New clause 12—Impact of COVID-19 on the Debt Respite Scheme: Ministerial report—

“(1) The Treasury must prepare and publish a report on the impact of the COVID-19 pandemic on the implementation of the Debt Respite Scheme.

(2) The report must include—

(a) a statement on the extent to which changes to levels of household debt caused by the COVID-19 pandemic will affect the usage and operation of the Debt Respite Scheme;

(b) a statement on the resilience of UK households to future pandemics and other financial shocks, and how these would affect the usage and operation of the Debt Respite Scheme; and

(c) consideration of proposals for the incorporation of a no-interest loan scheme into the Debt Respite Scheme for financially vulnerable individuals affected by the COVID-19 pandemic.

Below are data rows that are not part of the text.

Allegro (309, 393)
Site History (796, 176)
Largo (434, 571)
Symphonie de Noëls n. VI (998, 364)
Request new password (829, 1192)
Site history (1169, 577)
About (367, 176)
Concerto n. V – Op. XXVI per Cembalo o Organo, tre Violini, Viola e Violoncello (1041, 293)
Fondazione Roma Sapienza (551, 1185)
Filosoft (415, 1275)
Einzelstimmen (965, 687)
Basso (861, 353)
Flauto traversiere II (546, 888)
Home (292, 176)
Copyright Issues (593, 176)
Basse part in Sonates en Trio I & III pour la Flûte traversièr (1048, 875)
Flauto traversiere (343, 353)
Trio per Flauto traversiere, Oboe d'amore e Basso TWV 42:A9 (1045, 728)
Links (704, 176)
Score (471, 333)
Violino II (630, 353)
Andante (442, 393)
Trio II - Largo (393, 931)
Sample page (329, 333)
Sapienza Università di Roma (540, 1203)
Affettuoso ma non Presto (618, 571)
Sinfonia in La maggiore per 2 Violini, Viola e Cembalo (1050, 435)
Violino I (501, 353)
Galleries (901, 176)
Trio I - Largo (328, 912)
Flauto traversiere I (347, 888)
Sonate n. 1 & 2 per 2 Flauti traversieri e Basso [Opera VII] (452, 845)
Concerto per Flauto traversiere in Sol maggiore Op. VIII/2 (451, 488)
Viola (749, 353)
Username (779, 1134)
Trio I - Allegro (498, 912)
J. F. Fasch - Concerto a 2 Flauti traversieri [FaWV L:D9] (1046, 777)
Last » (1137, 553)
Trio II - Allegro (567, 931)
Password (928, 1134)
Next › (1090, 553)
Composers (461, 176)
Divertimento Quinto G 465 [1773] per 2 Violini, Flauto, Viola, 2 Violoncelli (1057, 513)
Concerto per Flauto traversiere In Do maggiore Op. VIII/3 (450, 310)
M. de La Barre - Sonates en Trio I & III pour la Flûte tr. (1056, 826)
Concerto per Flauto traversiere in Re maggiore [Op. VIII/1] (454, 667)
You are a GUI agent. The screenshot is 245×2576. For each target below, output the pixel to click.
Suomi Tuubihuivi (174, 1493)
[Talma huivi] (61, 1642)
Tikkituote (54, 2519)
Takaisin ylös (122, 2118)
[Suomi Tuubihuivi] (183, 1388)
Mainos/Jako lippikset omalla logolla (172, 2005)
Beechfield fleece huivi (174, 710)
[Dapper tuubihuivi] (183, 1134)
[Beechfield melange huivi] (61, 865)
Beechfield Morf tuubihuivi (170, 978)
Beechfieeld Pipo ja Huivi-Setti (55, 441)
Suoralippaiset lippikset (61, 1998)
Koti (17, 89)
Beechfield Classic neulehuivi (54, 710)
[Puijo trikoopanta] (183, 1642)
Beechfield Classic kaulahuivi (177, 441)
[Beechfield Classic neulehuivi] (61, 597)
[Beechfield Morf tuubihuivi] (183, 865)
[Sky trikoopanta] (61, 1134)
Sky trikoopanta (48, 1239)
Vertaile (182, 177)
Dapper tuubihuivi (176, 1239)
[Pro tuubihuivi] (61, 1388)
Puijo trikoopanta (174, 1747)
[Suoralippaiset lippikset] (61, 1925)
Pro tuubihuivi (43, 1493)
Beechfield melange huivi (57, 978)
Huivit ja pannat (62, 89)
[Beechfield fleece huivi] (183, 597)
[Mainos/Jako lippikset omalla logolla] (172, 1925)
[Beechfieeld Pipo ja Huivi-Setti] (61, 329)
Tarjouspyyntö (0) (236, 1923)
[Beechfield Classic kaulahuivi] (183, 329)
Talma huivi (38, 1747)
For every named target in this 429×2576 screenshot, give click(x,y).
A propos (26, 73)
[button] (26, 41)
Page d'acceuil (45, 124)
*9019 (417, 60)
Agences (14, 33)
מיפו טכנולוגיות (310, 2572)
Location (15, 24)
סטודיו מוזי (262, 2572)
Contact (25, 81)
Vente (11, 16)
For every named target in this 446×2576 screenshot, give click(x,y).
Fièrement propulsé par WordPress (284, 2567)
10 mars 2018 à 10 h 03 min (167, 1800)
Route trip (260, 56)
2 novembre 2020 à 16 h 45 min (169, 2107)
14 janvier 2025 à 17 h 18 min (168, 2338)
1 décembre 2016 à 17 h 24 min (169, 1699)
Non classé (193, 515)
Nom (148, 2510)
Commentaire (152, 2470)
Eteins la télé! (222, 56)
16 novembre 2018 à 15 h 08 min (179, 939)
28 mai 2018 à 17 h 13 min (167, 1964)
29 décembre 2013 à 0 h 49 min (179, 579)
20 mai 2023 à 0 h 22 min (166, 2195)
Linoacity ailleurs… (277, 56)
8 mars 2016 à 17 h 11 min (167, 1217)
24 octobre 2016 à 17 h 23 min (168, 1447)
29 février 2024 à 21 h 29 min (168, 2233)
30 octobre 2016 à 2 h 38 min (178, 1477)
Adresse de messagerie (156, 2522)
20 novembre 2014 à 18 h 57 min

(3) The report must be laid before Parliament no later than 28 February 2021.”

This new clause would require the Treasury to publish a report on the impact of the COVID-19 pandemic on the implementation of the Debt Respite Scheme, including consideration of a proposal for the incorporation of a no-interest loan scheme into the Debt Respite Scheme.

New clause 19—Report on functioning of debt respite scheme and compatibility with personal insolvency regime—

“(1) The Treasury must prepare a report on—

(a) the functioning of the debt respite scheme under section 32;

(b) the extent to which it is achieving its objectives;

(c) its compatibility with personal insolvency legislation and policy.

(2) That report must be laid before Parliament no later than one year after this Act is passed.”

New clause 25—Debt Respite Scheme: review—

“(1) The Chancellor of the Exchequer must review the impact on debt in parts of the United Kingdom and regions of England of the changes made by section 32 of this Act and lay a report of that review before the House of Commons within six months of the date on which this Act receives Royal Assent.

(2) A review under this section must consider the effects of the changes on debt held by—

(a) households,

(b) individuals with protected characteristic as defined by the Equality Act 2010,

(c) small companies as defined by the Companies Act 2006.

(3) In this section—

“parts of the United Kingdom” means—

(a) England,

(b) Scotland,

(c) Wales, and

(d) Northern Ireland; and

“regions of England” has the same meaning as that used by the Office for National Statistics.”

This new clause would require a review of the impact on debt of the changes made to the Financial Guidance and Claims Act 2018 in section 32.

Clause 32 builds on existing legislation, and will allow us to implement a statutory debt repayment plan that will help people who are in problem debt. The Government want to incentivise more people to access professional debt advice, and to do it sooner. To this end, we are introducing a debt respite scheme.

The first part of the scheme is a breathing space, which commences on 4 May 2021. The second part is the SDRP, which will be a new debt solution for people in problem debt. It will provide a revised, long-term agreement between the debtor and their creditors on the amount owed, and a manageable timetable over which those debts are to be repaid. It is intended that during the agreement, debtors will be protected from most creditor enforcement action, and from certain interest and charges on debts in the plan.

The clause amends sections 6 and 7 of the Financial Guidance and Claims Act 2018 to allow the Government to implement the SDRP effectively, as set out in their policy consultations on the debt respite scheme. The amendments will allow the Government to make regulations that can compel creditors to accept amended repayment terms and provide for a charging mechanism where creditors will contribute to the running of the scheme, ensuring it is fair and sustainable.

The clause will also allow the SDRP to include debts owed to central Government, which is crucial to helping people in problem debt. In time, I hope that will encourage more people to access debt advice sooner and enable them to repay their debts within a more manageable timeframe.